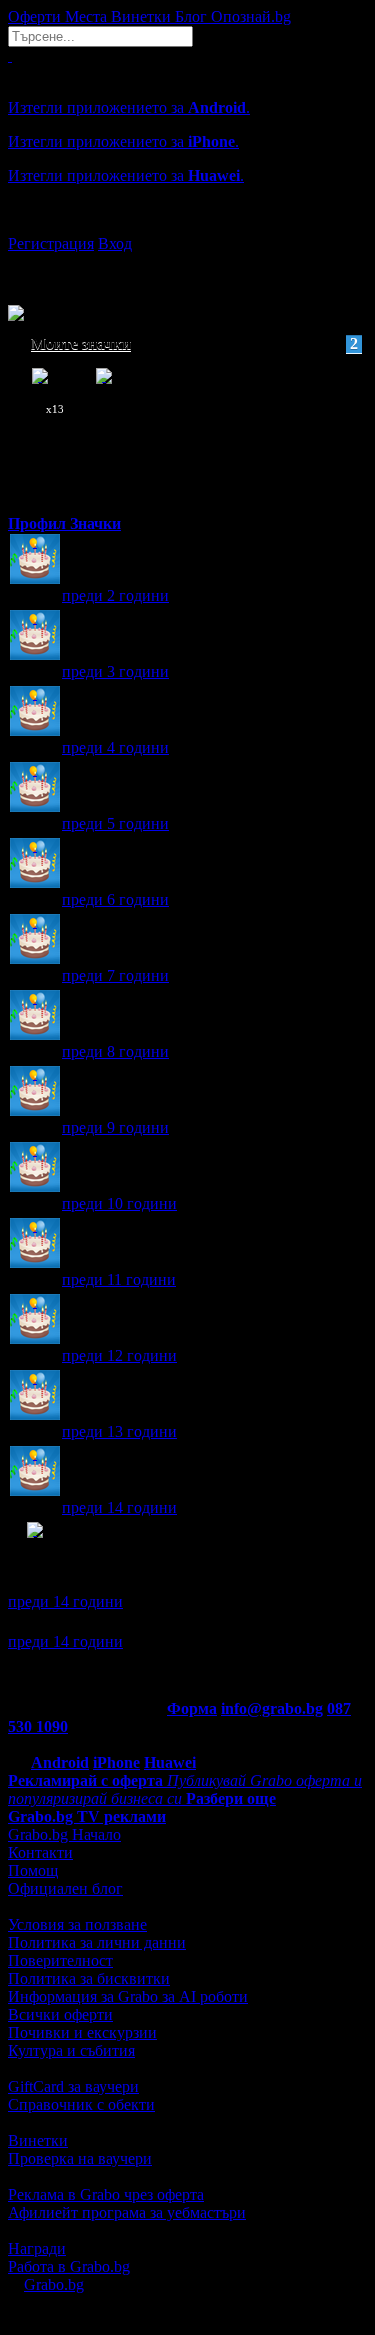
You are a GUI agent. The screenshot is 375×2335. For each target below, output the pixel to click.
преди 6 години (115, 899)
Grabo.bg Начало (64, 1834)
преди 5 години (115, 823)
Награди (37, 2248)
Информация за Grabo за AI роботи (128, 1996)
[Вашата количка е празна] (10, 55)
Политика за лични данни (97, 1942)
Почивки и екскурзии (82, 2032)
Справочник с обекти (81, 2104)
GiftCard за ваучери (73, 2086)
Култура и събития (71, 2050)
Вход (115, 243)
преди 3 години (115, 671)
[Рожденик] (35, 560)
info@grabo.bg (272, 1708)
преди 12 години (119, 1355)
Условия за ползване (77, 1924)
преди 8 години (115, 1051)
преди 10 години (119, 1203)
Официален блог (65, 1888)
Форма (192, 1708)
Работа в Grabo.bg (69, 2266)
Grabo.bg (54, 2284)
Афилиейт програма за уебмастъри (127, 2212)
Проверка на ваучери (80, 2158)
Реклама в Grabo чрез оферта (106, 2194)
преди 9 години (115, 1127)
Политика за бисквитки (89, 1978)
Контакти (40, 1852)
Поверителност (60, 1960)
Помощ (33, 1870)
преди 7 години (115, 975)
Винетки (38, 2140)
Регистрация (51, 243)
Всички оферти (60, 2014)
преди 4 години (115, 747)
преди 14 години (119, 1507)
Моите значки (194, 343)
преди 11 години (119, 1279)
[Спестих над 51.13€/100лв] (35, 1548)
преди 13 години (119, 1431)
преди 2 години (115, 595)
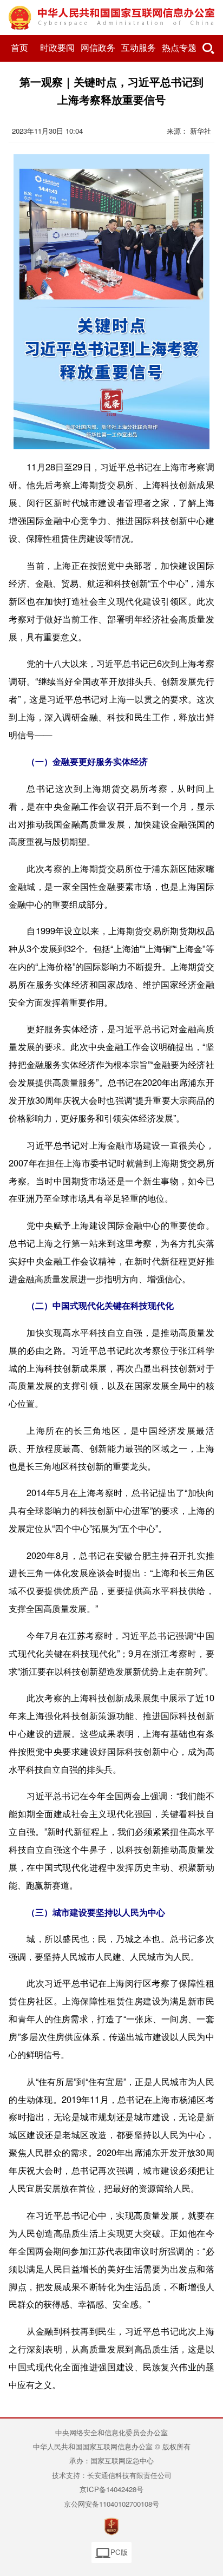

^^^^^^^^

● What you are asked to do
Show each line of the records above containing "Политика".

● Solution to this exercise
Политика за лични данни (97, 1942)
Политика за бисквитки (89, 1978)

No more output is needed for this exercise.